WHAT IS ASKED: Put the listing's lines into a Markdown table with the columns Row and Line, leaving out blank lines. Start with the line containing "You are a computer-use agent." and continue through the line containing "Looking at the screenshot, I should [x=1320, y=691].", including both of those lines.
[start]
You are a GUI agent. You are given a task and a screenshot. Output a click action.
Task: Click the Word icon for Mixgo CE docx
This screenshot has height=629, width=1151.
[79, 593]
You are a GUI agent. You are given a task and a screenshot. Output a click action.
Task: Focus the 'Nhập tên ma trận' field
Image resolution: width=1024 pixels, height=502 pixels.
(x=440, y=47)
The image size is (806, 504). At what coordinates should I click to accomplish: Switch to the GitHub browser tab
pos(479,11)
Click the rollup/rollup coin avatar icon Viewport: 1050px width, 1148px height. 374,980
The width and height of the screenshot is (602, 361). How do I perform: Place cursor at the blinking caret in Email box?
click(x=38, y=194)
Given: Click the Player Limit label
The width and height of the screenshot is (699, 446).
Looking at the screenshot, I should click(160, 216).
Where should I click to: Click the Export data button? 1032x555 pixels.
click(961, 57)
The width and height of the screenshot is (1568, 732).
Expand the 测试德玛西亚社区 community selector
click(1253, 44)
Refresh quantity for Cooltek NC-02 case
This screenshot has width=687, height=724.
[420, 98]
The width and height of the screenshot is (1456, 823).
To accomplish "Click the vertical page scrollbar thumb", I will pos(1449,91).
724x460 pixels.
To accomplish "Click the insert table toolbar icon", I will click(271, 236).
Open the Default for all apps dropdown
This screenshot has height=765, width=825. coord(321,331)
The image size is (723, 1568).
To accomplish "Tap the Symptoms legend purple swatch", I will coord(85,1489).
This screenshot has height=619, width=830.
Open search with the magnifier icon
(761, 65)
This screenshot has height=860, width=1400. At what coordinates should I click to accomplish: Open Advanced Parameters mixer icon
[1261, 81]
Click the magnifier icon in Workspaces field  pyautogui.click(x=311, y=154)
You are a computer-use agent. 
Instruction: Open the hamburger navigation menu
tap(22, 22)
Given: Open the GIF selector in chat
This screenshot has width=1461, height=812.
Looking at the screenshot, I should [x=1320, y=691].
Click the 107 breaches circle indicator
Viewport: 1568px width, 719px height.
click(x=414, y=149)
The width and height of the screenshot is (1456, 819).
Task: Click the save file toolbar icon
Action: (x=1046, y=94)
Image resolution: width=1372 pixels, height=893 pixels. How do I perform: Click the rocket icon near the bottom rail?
[end]
TASK SOLUTION:
| Row | Line |
|---|---|
| 1 | You are a computer-use agent.  |
| 2 | Instruction: Open the hamburger navigation menu |
| 3 | tap(22, 22) |
| 4 | Given: Open the GIF selector in chat |
| 5 | This screenshot has width=1461, height=812. |
| 6 | Looking at the screenshot, I should [x=1320, y=691]. |